(Source data)
::::

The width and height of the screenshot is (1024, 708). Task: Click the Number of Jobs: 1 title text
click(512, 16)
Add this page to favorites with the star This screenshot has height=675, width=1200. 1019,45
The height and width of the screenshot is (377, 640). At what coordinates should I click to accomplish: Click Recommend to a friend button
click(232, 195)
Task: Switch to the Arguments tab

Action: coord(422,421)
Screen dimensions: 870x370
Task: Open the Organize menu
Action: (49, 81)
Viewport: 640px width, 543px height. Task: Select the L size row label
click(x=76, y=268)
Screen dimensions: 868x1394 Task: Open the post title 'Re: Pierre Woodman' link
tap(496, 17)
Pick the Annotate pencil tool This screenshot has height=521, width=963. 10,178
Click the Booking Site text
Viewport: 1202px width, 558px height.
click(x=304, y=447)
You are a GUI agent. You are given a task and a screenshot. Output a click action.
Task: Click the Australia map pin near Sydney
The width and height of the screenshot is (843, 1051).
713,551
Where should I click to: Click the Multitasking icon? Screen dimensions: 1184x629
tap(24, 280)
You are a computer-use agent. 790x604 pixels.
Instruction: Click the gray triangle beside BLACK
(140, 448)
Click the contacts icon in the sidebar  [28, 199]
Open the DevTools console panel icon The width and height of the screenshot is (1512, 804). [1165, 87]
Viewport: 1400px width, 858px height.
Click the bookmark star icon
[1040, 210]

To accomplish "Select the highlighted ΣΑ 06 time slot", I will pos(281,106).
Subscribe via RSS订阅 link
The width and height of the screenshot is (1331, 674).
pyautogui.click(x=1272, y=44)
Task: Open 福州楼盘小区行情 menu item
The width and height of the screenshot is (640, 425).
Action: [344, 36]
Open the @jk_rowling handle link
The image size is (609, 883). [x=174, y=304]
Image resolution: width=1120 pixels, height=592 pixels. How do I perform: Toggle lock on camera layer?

::::

**To be done**
Could you reproduce the records from their start through the line that contains "click(232, 195)", requests included, with each coordinate in the answers multiplied by 0.6 and rounded to a whole number, halves going up? Numbers in the requests stay as they are.

**Response to this task**
The width and height of the screenshot is (1024, 708). Task: Click the Number of Jobs: 1 title text
click(307, 10)
Add this page to favorites with the star This screenshot has height=675, width=1200. 611,27
The height and width of the screenshot is (377, 640). At what coordinates should I click to accomplish: Click Recommend to a friend button
click(139, 117)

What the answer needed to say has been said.